2. **Quantification:** Impact estimates are sourced from `impact_links.csv`, which uses a mix of empirical Ethiopian data and literature from similar markets (Kenya, India).
3. **Dynamics:** Impact is modeled using a **Linear-to-Plateau** function based on defined lag periods.

### Assumptions
- **Independent Additionality:** We assume event impacts are additive (though in reality, they may be multiplicative or redundant).

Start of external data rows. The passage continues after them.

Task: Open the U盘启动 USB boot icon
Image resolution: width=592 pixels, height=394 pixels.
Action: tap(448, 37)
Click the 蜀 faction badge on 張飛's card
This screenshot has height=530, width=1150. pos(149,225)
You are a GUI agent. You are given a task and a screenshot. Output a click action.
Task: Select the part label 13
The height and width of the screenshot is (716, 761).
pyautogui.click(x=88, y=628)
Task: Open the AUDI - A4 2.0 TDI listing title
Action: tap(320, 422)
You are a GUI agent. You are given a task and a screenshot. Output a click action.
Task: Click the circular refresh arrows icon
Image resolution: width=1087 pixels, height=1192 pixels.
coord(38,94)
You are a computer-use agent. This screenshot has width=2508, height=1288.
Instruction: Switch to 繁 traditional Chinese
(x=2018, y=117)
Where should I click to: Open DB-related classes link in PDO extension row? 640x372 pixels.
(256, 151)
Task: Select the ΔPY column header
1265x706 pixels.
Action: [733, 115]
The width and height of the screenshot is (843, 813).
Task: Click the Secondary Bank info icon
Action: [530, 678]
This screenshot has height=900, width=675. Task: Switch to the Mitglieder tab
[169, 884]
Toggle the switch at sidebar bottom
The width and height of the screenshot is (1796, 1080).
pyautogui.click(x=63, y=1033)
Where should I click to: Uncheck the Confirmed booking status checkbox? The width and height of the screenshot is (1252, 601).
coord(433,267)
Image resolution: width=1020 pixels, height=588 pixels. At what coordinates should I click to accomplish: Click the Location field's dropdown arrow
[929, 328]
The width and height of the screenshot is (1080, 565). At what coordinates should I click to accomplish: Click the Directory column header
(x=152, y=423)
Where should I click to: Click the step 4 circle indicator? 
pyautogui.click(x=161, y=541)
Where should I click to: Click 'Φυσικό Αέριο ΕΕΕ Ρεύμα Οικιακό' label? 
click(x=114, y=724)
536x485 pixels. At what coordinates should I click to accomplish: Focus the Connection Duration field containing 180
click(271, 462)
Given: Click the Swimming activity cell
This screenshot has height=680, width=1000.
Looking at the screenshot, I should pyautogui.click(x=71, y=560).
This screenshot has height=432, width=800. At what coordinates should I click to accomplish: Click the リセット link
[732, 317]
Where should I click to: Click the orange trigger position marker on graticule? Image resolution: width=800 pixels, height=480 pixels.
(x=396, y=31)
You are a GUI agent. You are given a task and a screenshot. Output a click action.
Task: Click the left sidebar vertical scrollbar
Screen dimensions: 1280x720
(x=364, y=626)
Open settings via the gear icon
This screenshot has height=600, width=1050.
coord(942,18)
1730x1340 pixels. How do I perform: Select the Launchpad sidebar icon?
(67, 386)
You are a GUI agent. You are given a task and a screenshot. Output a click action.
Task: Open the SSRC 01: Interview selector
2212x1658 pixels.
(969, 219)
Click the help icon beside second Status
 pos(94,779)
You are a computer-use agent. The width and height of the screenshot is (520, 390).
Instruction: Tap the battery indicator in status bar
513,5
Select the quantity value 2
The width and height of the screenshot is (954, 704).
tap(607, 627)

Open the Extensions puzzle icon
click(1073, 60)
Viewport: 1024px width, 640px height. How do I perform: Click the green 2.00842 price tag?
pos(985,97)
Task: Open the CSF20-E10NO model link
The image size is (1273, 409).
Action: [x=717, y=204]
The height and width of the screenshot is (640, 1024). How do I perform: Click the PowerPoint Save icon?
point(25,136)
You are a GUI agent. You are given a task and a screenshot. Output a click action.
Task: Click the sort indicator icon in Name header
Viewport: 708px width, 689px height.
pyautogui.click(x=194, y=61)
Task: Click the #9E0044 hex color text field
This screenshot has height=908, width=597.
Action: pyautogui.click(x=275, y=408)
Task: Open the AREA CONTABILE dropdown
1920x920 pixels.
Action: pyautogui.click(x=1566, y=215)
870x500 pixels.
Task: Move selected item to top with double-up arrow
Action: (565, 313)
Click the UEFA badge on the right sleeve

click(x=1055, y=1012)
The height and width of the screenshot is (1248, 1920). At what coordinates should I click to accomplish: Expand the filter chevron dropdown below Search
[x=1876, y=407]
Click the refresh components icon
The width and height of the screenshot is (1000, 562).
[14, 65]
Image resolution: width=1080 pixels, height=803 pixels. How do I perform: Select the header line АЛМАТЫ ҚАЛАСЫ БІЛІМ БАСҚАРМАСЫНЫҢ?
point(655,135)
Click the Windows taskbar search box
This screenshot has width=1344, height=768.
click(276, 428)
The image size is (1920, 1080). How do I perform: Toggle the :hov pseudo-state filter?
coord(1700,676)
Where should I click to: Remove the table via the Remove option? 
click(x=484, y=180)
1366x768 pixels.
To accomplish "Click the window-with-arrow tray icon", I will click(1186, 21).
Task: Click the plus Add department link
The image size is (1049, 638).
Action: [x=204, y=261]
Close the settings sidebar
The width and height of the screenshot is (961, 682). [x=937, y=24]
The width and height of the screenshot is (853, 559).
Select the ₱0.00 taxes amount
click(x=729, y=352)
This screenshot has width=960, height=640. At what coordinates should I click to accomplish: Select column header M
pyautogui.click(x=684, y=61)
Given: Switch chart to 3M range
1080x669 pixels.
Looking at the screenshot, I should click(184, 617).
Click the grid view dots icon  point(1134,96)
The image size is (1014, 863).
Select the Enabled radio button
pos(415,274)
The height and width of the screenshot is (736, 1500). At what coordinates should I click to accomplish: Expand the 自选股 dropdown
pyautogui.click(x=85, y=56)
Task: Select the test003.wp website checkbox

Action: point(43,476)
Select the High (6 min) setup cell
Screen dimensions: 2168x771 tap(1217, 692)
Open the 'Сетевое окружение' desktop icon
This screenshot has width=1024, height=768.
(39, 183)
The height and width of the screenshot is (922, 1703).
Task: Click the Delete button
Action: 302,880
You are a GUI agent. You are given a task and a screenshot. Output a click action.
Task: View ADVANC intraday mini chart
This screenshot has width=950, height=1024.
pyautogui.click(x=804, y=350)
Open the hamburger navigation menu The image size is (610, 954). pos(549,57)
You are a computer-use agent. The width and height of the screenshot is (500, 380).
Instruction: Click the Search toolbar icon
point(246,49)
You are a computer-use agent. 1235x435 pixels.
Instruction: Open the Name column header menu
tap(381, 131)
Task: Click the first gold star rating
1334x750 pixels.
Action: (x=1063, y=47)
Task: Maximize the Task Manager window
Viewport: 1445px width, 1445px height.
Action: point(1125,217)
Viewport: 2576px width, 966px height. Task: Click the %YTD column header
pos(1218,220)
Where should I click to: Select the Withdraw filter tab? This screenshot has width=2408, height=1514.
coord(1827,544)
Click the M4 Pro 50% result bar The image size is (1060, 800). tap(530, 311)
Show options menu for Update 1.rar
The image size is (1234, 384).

- **Standard Lags:** We assume a 12-month lag for infrastructure/product launches unless specified otherwise.
- **Causality:** We attribute observed growth directly to linked events while acknowledging baseline trends.

### Limitations
- **Data Frequency:** Financial inclusion surveys (Findex) are infrequent, making precise lag identification difficult.
- **Attribution Noise:** Hard to decouple the effect of Telebirr from the simultaneous expansion of 4G coverage without complex regression.